## [SOAL LATIHAN A]
Menurut kutipan tentang kerja intelijen dan ilmu hadis, dengan sebutan apa Alquran menyebut berita seperti info A1?
## [SOAL LATIHAN B]
Sambunglah kutipan tentang kerja intelijen dan ilmu hadis mulai dari titik akhirnya.

## [KUTIPAN TEKS]
+===+

Menurut Kiai Said, “Lho kok seperti ilmu hadits, selain materi hadist-nya (matan), juga ada perawi (penyampai info) dan sanad-nya (rangkaian sumber info). Jadi bidang kerja kamu itu mulia.” (hlm. Ixxxi). Hal ini diamini Kiai As’ad, bahwa di intelijen terdapat info A1 yang merupakan info paling akurat sebab bersumber pada “sanad” terpercaya, dengan “matan” informasi yang benar.
Kiai As’ad lalu mengibaratkan info A1 itu layaknya laporan burung Hud-hud kepada Nabi Sulaiman AS tentang Ratu Saba dan negaranya. Laporan Hud-hud berdasarkan penglihatan langsung di tempat kejadian sehingga bisa merasakan suasananya.
Kiai As’ad juga menyebut info A1 sebagai berita yang dalam Alquran disebut Nabaun Yaqinun atau informasi yang meyakinkan. Dengan penguatan Ayahanda bahwa kerja intelijen sebangun dengan tradisi ilmu hadist, maka Kiai As’ad pun menghayati kerja intelijen sebagai ibadah.

+===+

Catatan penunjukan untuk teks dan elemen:
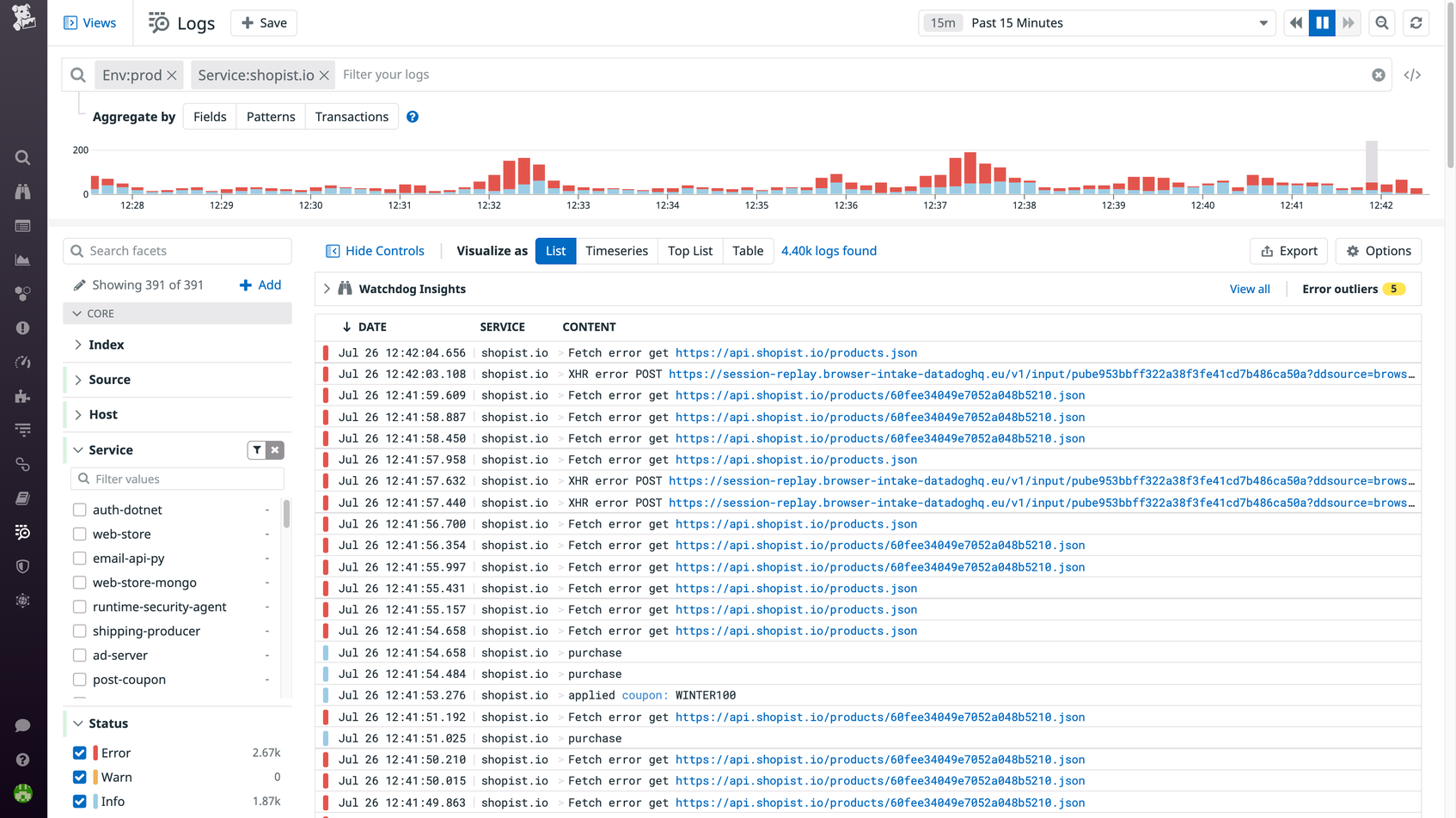Click the Export button

(1288, 251)
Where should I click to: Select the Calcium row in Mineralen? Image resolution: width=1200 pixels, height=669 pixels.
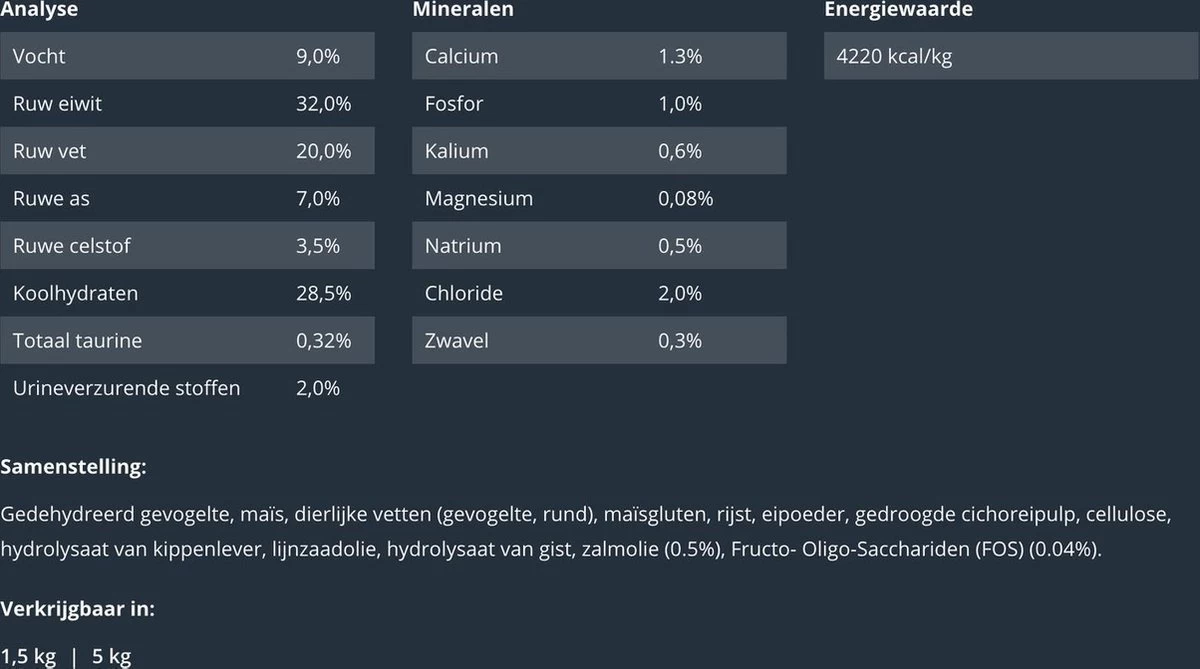(598, 56)
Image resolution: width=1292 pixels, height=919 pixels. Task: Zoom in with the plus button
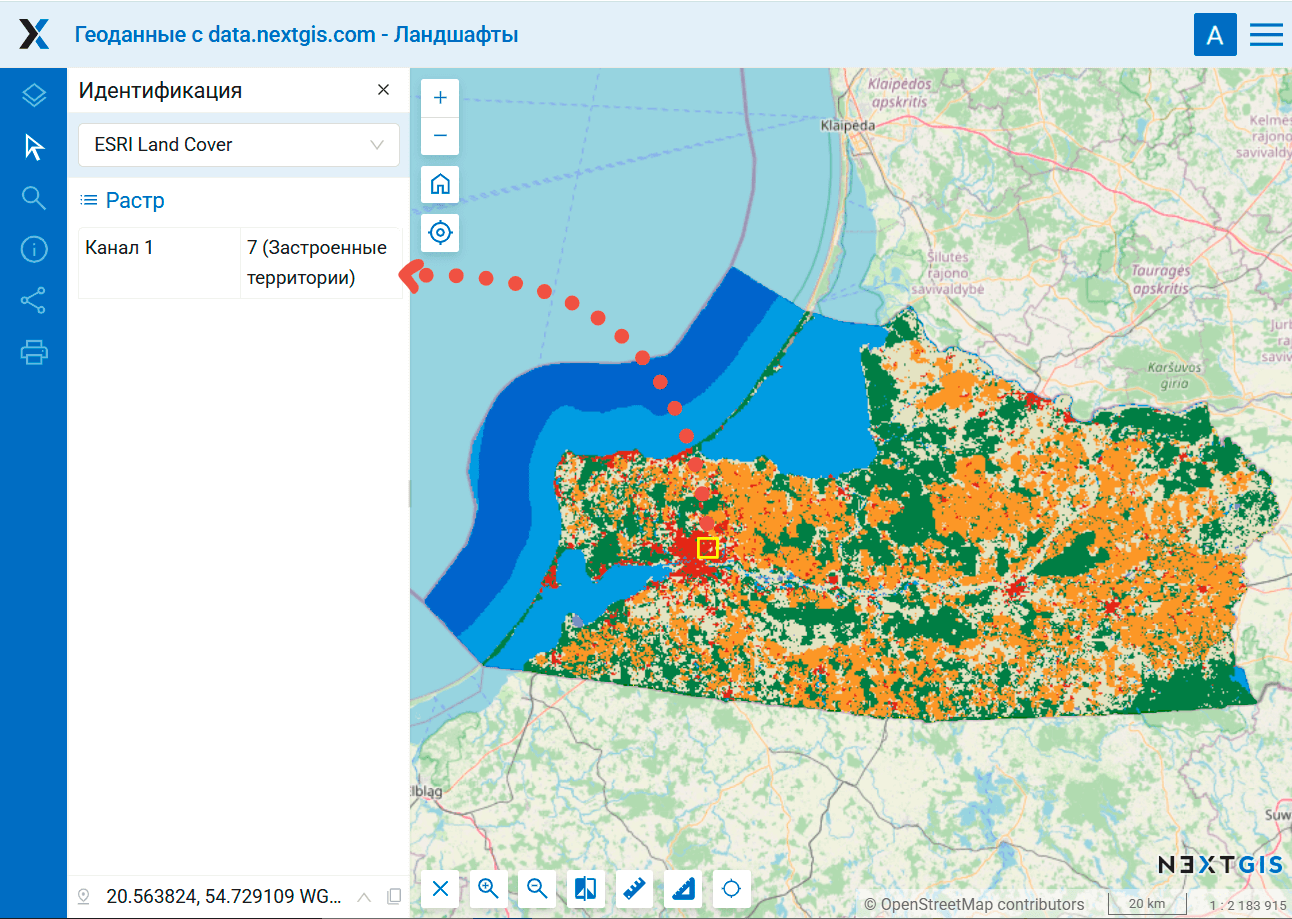pyautogui.click(x=440, y=98)
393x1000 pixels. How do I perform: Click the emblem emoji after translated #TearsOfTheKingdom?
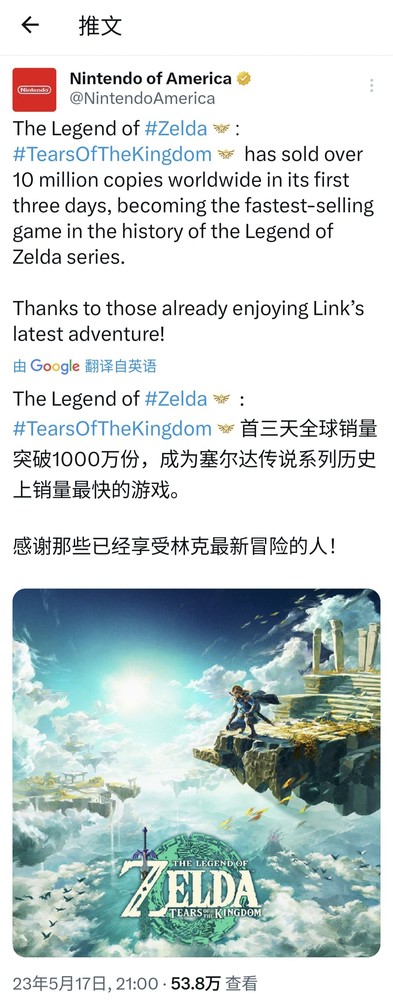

+===+

## [JAWABAN LATIHAN A]
Nabaun Yaqinun, yaitu informasi yang meyakinkan.

## [JAWABAN LATIHAN B]
Buku ini sepertinya diniatkan oleh sang penulis sebagai “auto-biografi”, namun ditulis dalam konteks perjalanan karir. Kiai As’ad merupakan orang sipil pertama yang menjabat sebagai Wakil Kepala Badan Intelijen Negara selama tiga periode (2001-2009), yakni di era Presiden KH Abdurrahman Wahid, Presiden Megawati dan Presiden SBY.
Di buku ini, sang penulis merangkum perjalanan selama bertugas sebagai intelijen, baik di Timur Tengah seperti di Arab Saudi, Uni Soviet, Lebanon, dan Yaman. Perjalanan intelijennya juga ia alami di Eropa, Amerika, Australia, dan China. (hlm 1-352)
Sebagai catatan perjalanan, buku ini merupakan deskripsi mendalam (thick description), pinjam istilah antropolog Clifford Geerzt. Meski ditulis di tahun 2020-an, catatan tersebut sangat mendalam dan detail, menggambarkan budaya, tradisi keagamaan hingga pertarungan politik dan ideologi. Sebagaimana prinsip yang sering beliau sampaikan, bahwa sebagai intelijen, Kiai As’ad mendasarkan pengetahuannya pada fakta, bukan hanya konsepsi.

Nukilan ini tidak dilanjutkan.